O conceito de uma planta ou instalação moderna está ligado a instalações, processos e tecnologias mais evoluídas, eficientes, com baixo risco tecnológico e economicamente viáveis. Não são necessariamente plantas que usam tecnologias disruptivas ou que acabaram de ser desenvolvidas.
Sempre existirão condições motivadoras para a implantação de tecnologias mais recentes, e todas são muito dependentes da conjuntura econômica e/ou da estratégia empresarial. Nesses últimos 40 anos, dos quais 29 no CTC - Centro de Tecnologia Canavieira, pudemos impulsionar o setor sucroenergético no aumento de eficiência, estudar e desenvolver novas tecnologias, algumas ainda não viáveis para implantação. Pude comprovar que as pesquisas atuais somente serão implantadas quando maduras tecnicamente e viáveis financeiramente; isso pode levar décadas, devido à longa vida dos equipamentos e à magnitude dos investimentos.

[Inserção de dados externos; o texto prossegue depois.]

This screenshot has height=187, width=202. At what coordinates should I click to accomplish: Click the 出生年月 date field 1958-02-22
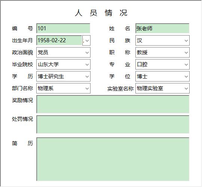[x=59, y=40]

Nas décadas de 1980 a 2000, tivemos a primeira demanda para atualização tecnológica, a necessidade de a usina produzir vapor e eletricidade para o autoconsumo apenas com bagaço. A conjuntura da época era de alto preço do petróleo e perspectiva de falta de eletricidade. Todas as usinas trabalharam para adequar seu consumo de vapor, caldeiras, turbinas, entre outros, e se tornaram autossuficientes em combustível (apenas com o bagaço) e em eletricidade durante a safra.
Naquela época, o motivador foi o fantasma da falta de eletricidade. O governo já tinha perdido a sua capacidade de investir em infraestrutura, e a nossa economia estava em acelerado crescimento; as previsões de falta de energia eram altas, portanto as usinas não podiam correr o risco de ficar sem eletricidade e investiram na modernização. Naquela hora, a viabilidade econômica se tornou secundária. Essa onda de otimização nos levou a uma grande vantagem ambiental no balanço energético e de CO2, atingindo o índice de produção de 8 GJ de energia renovável para cada GJ de energia não renovável consumida, desde a lavoura até a produção industrial.
A partir dos anos 2000, as usinas já eram autossuficientes em energia, e o setor elétrico já estava em processo de desregulamentação e desestatização, e um novo fantasma apareceu: a falta de eletricidade devido à crise hídrica. Criou-se, então, a oportunidade para um novo produto: a energia elétrica.
Convém lembrar que a tecnologia utilizada no setor é do ciclo a vapor convencional (Rankine, desenvolvido no século passado), e já estávamos otimizados para esse ciclo na pressão de 22 bars. Aumentar a produção de eletricidade significa, necessariamente, aumentar a eficiência do ciclo térmico, com a elevação da pressão de vapor vivo acima dos 60 bars, aliada à melhoria de eficiência dos acionamentos mecânicos, à utilização de acionamentos elétricos para moenda e preparo de cana e demais equipamentos, à melhoria de eficiência no aproveitamento de vapor para o processo, à utilização de turbogeradores acionados por turbinas de múltiplos estágios, etc. O nível dessas otimizações depende da remuneração recebida pela eletricidade exportada, pois é ela que deverá custear esse investimento.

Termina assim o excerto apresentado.